もし、子どもが非言語表現からあなたの様子を察知したときは、「そんなふうに見えた?」と尋ねてみるといいでしょう。そして自分が、無意識に非言語表現で感情を表していたことを素直に受容することが大切です。また、自分のことを気にかけてくれて感謝していることを伝えましょう。

 さらに、子どものコミュニケーション能力を伸ばしたい時には、非言語表現のコミュニケーションを意識しましょう。「声にハリがないし、足取りが重いな」と非言語表現で察することができたら「何かあったの?」と声をかけてみましょう。「実は……」と心の内を打ち明けてくれるかもしれません。場合によっては、想定外の会話を楽しめるかもしれません。

親子のコミュニケーションで
将来のコミュニケーション能力は向上する

 相手の非言語表現が認知できたら、あなたも非言語表現で応えましょう。

 コミュニケーションは、言語の表現と受容だけではなく、非言語の表現と受容でも双方でやりとりをしていることをしっかり認識しましょう。だからこそ、相手の非言語表現に応えることが、とても大事なのです。非言語表現は、言語表現に比べて短時間で伝えられる情報量が圧倒的に多いため、重要だということも覚えてください。

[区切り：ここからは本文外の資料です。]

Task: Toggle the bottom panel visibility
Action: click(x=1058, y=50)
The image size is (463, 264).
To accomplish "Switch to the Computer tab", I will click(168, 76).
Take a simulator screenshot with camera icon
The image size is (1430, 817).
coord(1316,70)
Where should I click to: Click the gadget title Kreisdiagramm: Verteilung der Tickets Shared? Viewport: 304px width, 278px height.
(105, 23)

 たとえば、相手に好意を伝えようとしたとき、どれくらい好きなのかを言葉を尽くして伝えようとすると、長くて技巧的な文章になるかもしれません。

 しかも、言葉は、相手に同じくらいの語彙力や読解力がなければ感情まで伝わらない可能性があります。

 しかし、非言語表現であれば、表情や口調、視線の動き、ジェスチャーなどで瞬間的かつ直感的に伝わる可能性が高いのです。しかも、非言語表現は必ずしも言葉と共に発するとは限りません。もちろん、多くの場合は「好きです」と言葉を発すると同時に、非言語表現も伝わる場合が多いのですが、全く言葉を発しなくても、そのときの状況や表情、ジェスチャー、視線の動き、服装などだけで伝わることがあります。

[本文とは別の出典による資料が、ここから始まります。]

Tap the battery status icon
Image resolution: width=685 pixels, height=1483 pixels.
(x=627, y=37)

 言葉を伴わない非言語表現を頻繁に体験するのは、無言のあいづちでしょう。

「なるほど」「へぇ」などと口に出さなくても、相手の目を見て頷くだけで「理解していますよ」という意思を伝えることができますし、腕を組んで視線を斜め上に向けるだけで「うーん、確かにそれはあり得るなぁ」と想像しながら考えていることが伝わります。逆に言えば、いくら言葉で「それは素晴らしいですね!」と言っても、本心では「そんなわけがあるか!」と思っていれば、非言語表現のほうが強く伝わってしまうかもしれないのです。

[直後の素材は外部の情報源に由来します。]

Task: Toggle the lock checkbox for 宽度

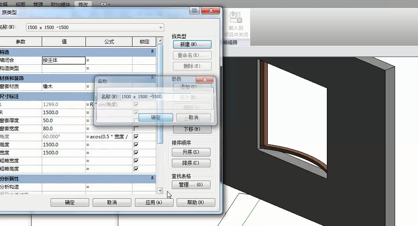Action: pyautogui.click(x=136, y=153)
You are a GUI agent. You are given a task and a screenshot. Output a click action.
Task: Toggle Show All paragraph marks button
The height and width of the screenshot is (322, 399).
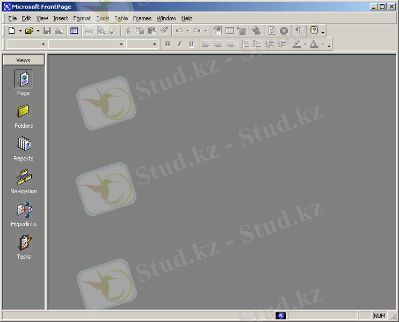point(298,31)
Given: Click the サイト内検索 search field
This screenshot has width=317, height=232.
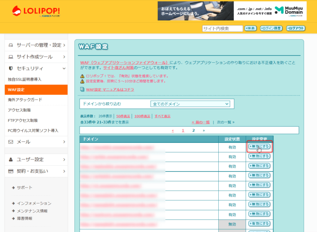Looking at the screenshot, I should [222, 29].
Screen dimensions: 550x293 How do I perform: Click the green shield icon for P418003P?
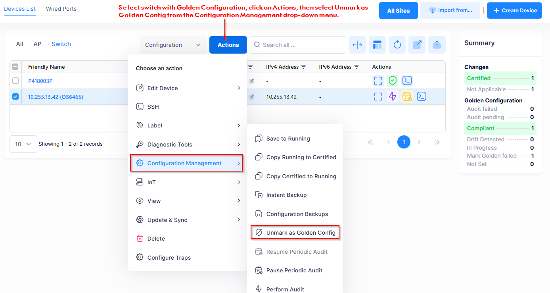[392, 81]
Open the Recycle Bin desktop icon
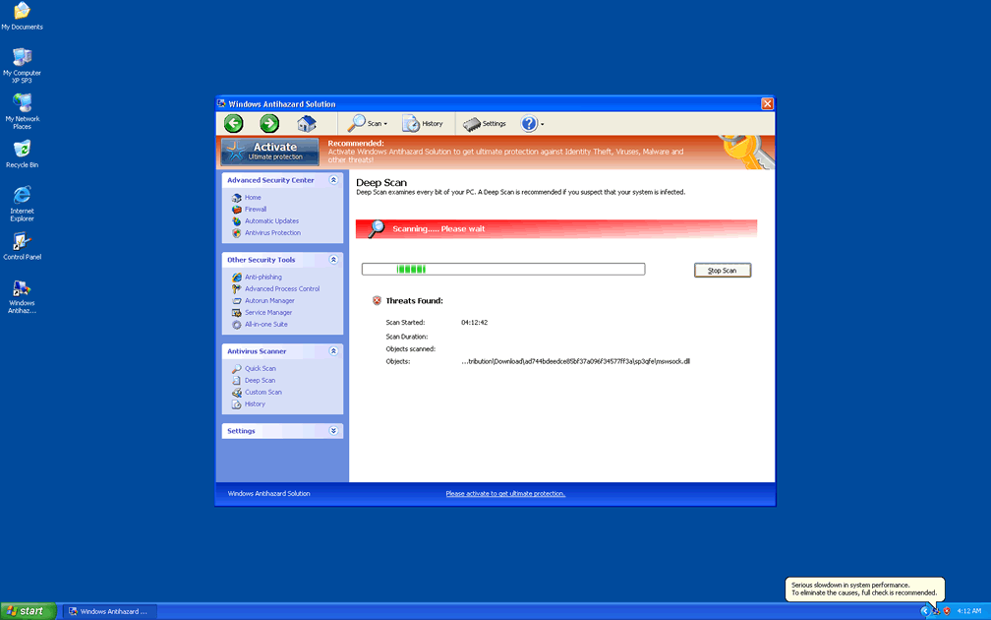Viewport: 991px width, 620px height. [22, 154]
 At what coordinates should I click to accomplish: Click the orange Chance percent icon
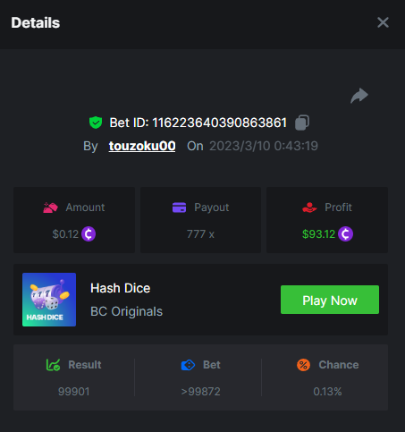pos(303,365)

 ですから、本心とは無関係に口先だけで人を説得できたりごまかせたり、あるいは感動させたりできると考えている人はいつか痛い目に遭うかもしれませんよ。

 また、言語表現をマネジメントできている人は多いのですが、非言語表現をマネジメントできている人は多くはありません。非言語表現のマネジメントができていないことの怖さは、黙って立っているだけでも何かを悟られてしまっている可能性があるということです。非言語表現は常に自動的に表れているためです。

 つまり、その人の持っているマインドが。非言語表現で勝手に表現されてしまうのでマインドの持ち方がいかに重要であるかが明らかになります。